Prediction Robustness and Data Redundancy in Machine Learning for Materials Science

Kangming Li^a, Daniel Persaud^a, Kamal Choudhary^b, Brian DeCost^b, Michael Greenwood^c, Jason Hattrick-Simpers^a

^aDepartment of Materials Science and Engineering, University of Toronto, Canada

^bMaterial Measurement Laboratory, National Institute of Standards and Technology, USA

^cCanmet MATERIALS, Natural Resources Canada, Canada

Materials for Sustainable Development Conference (MATSUS)
Proceedings of MATSUS Spring 2024 Conference (MATSUS24)

#AI - Automation and Nanomaterials (machine learning, artificial intelligence, robotics, accelerated discovery)

Barcelona, Spain, 2024 March 4th - 8th

Organizers: Ivan Infante and Oleksandr Voznyy

Invited Speaker, Kangming Li, presentation 151
DOI: https://doi.org/10.29363/nanoge.matsus.2024.151
Publication date: 18th December 2023

The rapid growth of big data in materials science has led to significant advancements in materials property prediction by machine learning (ML) models.
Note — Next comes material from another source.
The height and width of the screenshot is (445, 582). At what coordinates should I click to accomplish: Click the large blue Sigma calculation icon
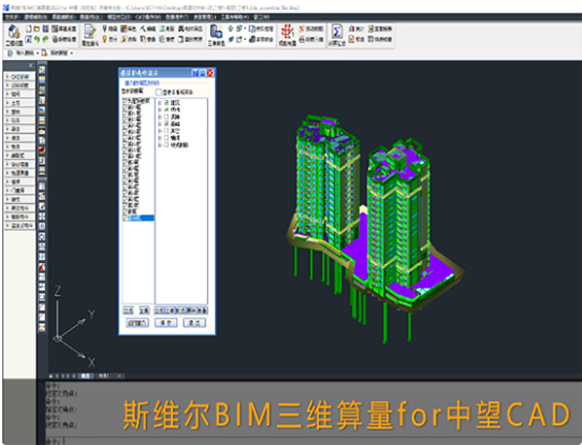(x=337, y=32)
However, big data does not necessarily lead to robust prediction performance of ML models. In addition, the issue of information redundancy in materials data has been largely overlook. This talk intends to present an examination of these two correlated challenges related to materials data: prediction robustness and data redundancy.
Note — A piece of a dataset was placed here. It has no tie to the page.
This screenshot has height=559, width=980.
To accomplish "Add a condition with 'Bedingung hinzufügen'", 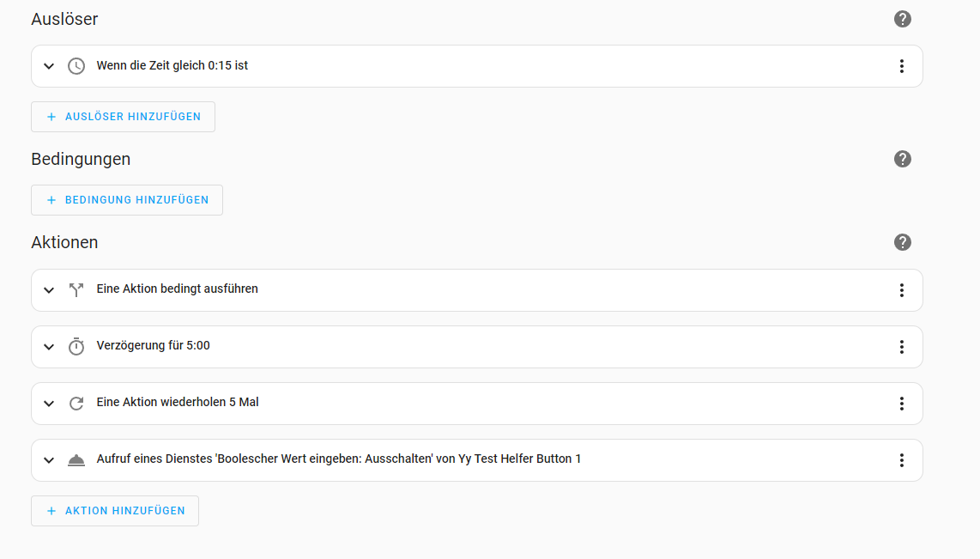I will pos(127,200).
First, we will discuss the challenges in ensuring the prediction robustness of ML models, by showcasing the severe performance degradation when the models are trained on the Materials Project 2018 dataset and tested on the Materials Project 2021 dataset. We will demonstrate the impact of distribution shifts and use tools such as UMAP and query-by-committee to foresee performance degradation and to improve prediction accuracy. Next, we will delve into the issue of data redundancy across large materials datasets, revealing that up to 95% of materials data can be safely removed with little impact on the model performance. We will highlight the application of uncertainty-based active learning algorithms to create smaller but informative datasets, leading to more efficient data acquisition and ML training. By examining these challenges, this talk aims to provide insights into building more efficient and robust materials databases and ML models for accurate and reliable predictions in materials science.

References:

[1] Li, K., DeCost, B., Choudhary, K. et al. A critical examination of robustness and generalizability of machine learning prediction of materials properties. npj Comput Mater 9, 55 (2023).
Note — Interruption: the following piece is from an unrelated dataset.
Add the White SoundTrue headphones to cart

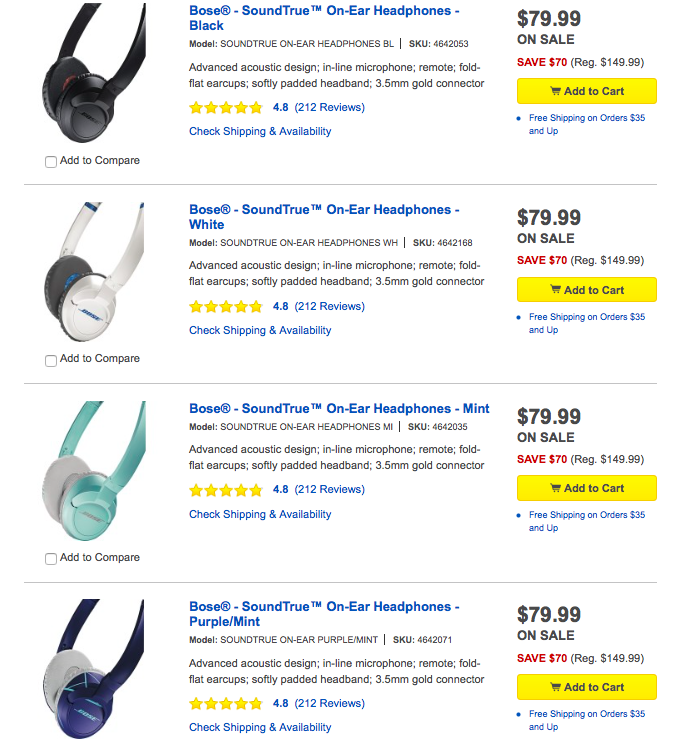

[2] Li, K., Persaud, D., Choudhary, K. et al. Exploiting redundancy in large materials datasets for efficient machine learning with less data. Nat Commun 14, 7283 (2023).

Acknowledgements:

The computations were made on the resources provided by the Calcul Quebec, Westgrid, and Compute Ontario consortia in the Digital Research Alliance of Canada (alliancecan.ca), and the Acceleration Consortium (acceleration.utoronto.ca) at the University of Toronto. We acknowledge funding provided by Natural Resources Canada’s Office of Energy Research and Development (OERD).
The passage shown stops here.